We are told that safe food is a "right" and that zero tolerance for food poisoning is part of a "science-based" food safety strategy. But the most respected researchers here in the largest food-producing state in the nation dismiss the notion as nonsense.
Shirley Fannin, director of disease control for L.A. County's Department of Health Services, says, "I think that zero tolerance for risk only exists in people who want to sue or hold somebody responsible."
George West, a UC Davis epidemiologist with five decades of food safety experience, says, "I don't think that the term 'zero tolerance' has any scientific significance. It's a buzz phrase that's been put together for political reasons."
West is correct. The term gained currency in 1972, when the Department of Health, Education and Welfare announced "zero tolerance" for welfare fraud. The Navy then declared it for marijuana, Customs for drug smuggling, the Environmental Protection Agency for pesticide residues, the Food and Drug Administration for carcinogens and New York City for crime.
It took 21 years and a tragedy for it to catch on in food. In 1993 a contamination of Jack in the Box beef burgers with E. coli O157:H7 killed four and sickened more than 500.
An appalled public realized that a fast-food hamburger was, in fact, potentially deadly. Meat going into Jack in the Box burgers didn't necessarily have a herd of origin, a state or even a country. It might have come from California or it might have come from Australia, or even from both places, because once it is ground by the ton, it is impossible to track.
How could an untraceable problem be fixed?
The immediate answer: in the cooking. Jack in the Box had tried to serve its burgers rare. Thorough cooking would have killed the bacteria. "Juicy" and "safe" became contradictions in fast-food restaurants.
But the president who named the fast-food restaurant one of the crowning achievements of the 20th century wanted more. Under President Clinton, "zero tolerance" was dusted and polished faster than you can say "to go."
We are now testing for and finding E. coli O157:H7 regularly. Perhaps it has always been around; or it may be that meat is now being butchered in such vast quantities that quality control has plummeted and only the pathogen police can save us.
Whatever the reason, recalls of ground beef because of E. coli became, and remain, so common that there were seven in July alone, the largest of which involved 234,700 pounds of ground beef sold in 11 states.

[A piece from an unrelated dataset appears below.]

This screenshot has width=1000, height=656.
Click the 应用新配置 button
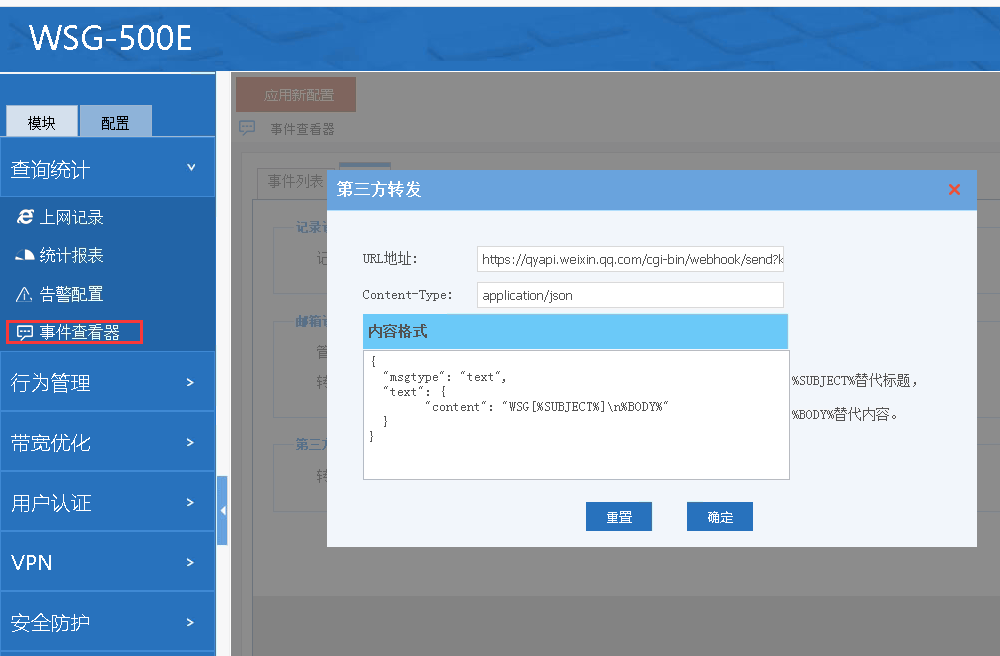tap(296, 95)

No year made zero tolerance look better than 1996. In March, Britain descended into the mad cow crisis. In August, more than 6,000 were sickened and 10 died from an E. coli O157:H7 outbreak in Japan. Radish sprouts were suspected. By November, a child in Colorado was dead from E. coli O157:H7, this time from Odwalla apple juice. Within two years, zero tolerance had all but wiped fresh apple juice from America's lips.

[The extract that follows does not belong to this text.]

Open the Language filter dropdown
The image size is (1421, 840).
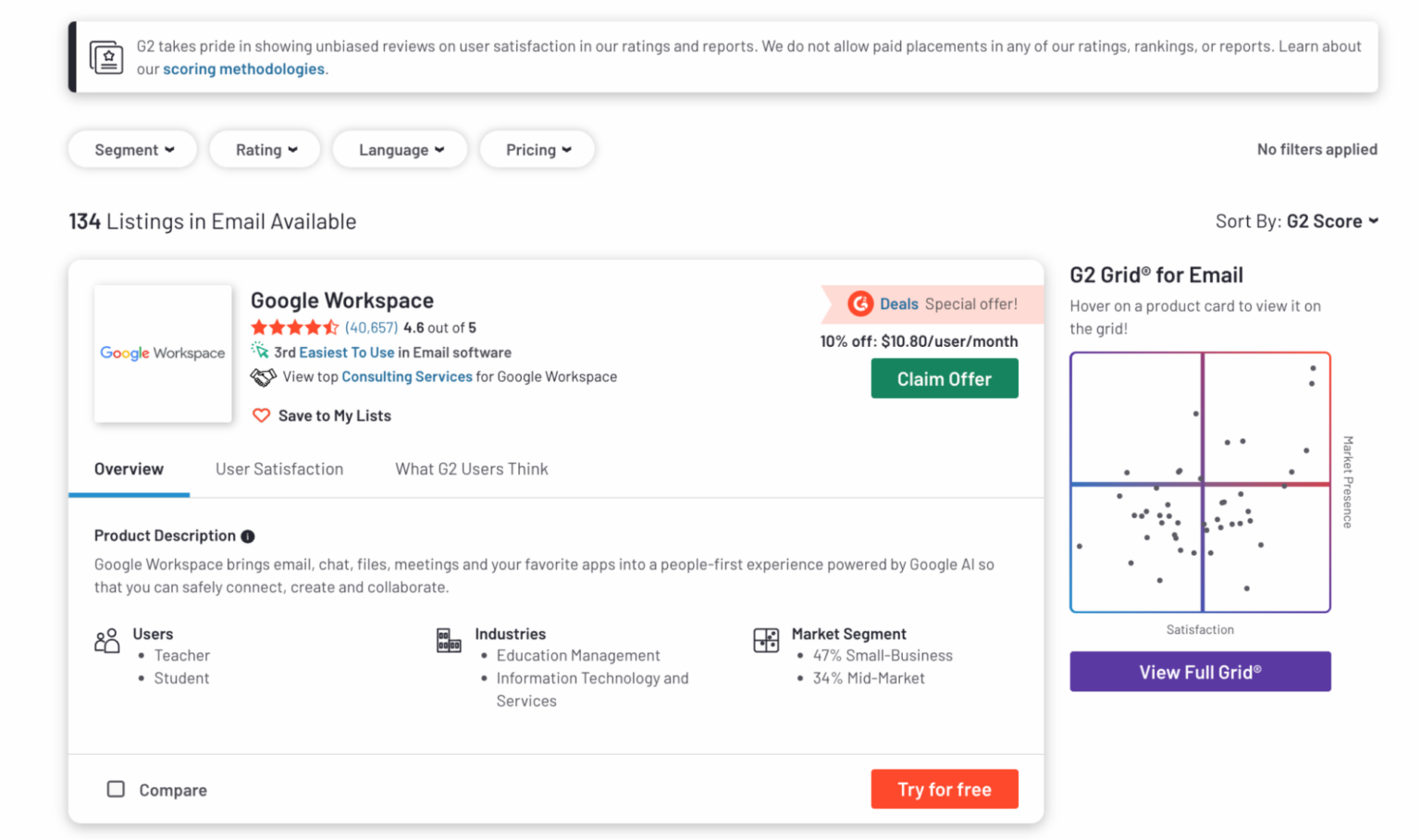399,149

Clinton is now so sure that he is on the right track that in the last term alone, he dedicated an Independence Day radio speech to E. coli in burgers, a pre-Memorial Day address to listeria in hot dogs and a pre-Christmas greeting to salmonella in eggs. He has even declared it a national goal to halve listeria incidence and banish a salmonella strain called S. enteritidis by 2010.

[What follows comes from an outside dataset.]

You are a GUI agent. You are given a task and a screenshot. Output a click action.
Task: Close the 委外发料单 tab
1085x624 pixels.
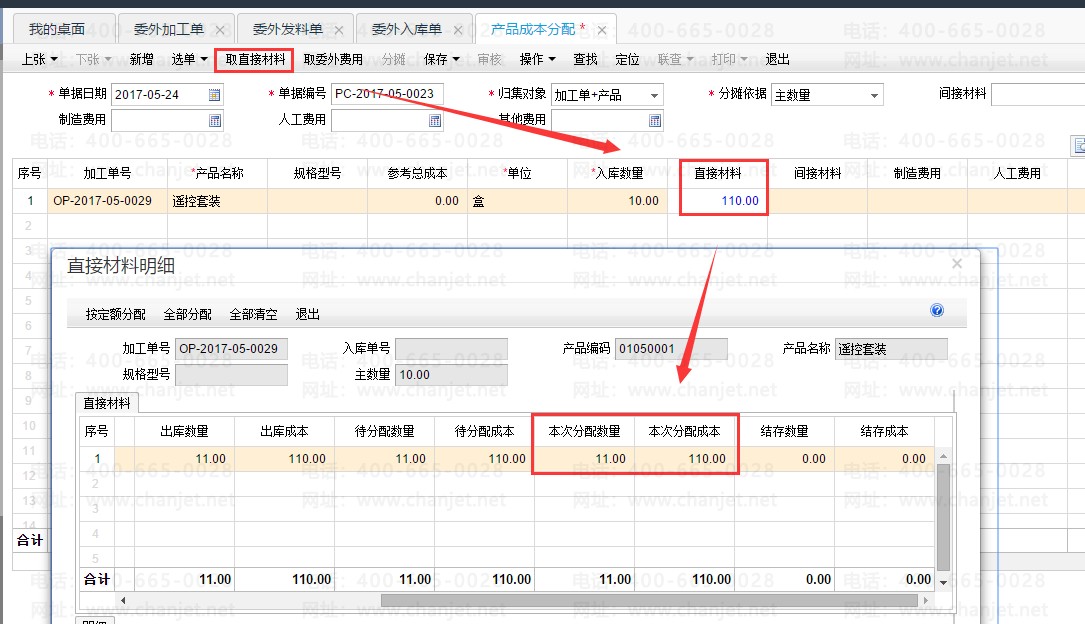[x=340, y=30]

It doesn't seem to matter that we don't understand what these vilified bacteria actually do or whether banishing them is even possible. "The world is a total absolute continuum of life forms," says West of UC Davis. "They'll continue to be there. Some may have pathologic expressions under certain circumstances. To say you're not going to have any salmonella or E. coli is insane."
Insane or not, fresh-pressed apple juice must now carry a cigarette-style warning label. A similar one is due for fresh eggs, and Clinton's advisors are seriously advancing the notion that almost all the food we eat--milk, eggs, cheese, fruit juice, meat, poultry, fruit and vegetables--must undergo either pasteurization or irradiation.
Granted, there are a few bugs in the system that must be worked out before our food can be said to present zero risk.
" 'Irradiation' sounds good if you say it fast," says Mike Doyle, director of the Center for Food Safety and Quality Enhancement at the University of Georgia. What he worries about are the "sensory properties."
"If you treat ground beef that has a high level of fat, you will create free radicals. That's what develops the off flavors," he says. He adds that irradiation takes the "crunch" out of lettuce.
But talk to public officials and technologists who are ardently backing almost blanket irradiation and they will tell you that safety steps may reduce eating pleasure but that we like what we get used to, and we'll get used to irradiated food.
Mr. Vice President, the upshot of all this is a message that fresh food is dangerous and processed food is safe. Take that to its logical conclusion and the safest thing is probably a Jack in the Box burger.
Some of the eating, food-loving and voting public remember when American food was not an international laughingstock but the envy of the world. This was not because of what we did to it but largely because of what we didn't do. The rough glory of our produce was nonpareil.
Stick with zero tolerance, and we will be known for rancid meat and limp lettuce.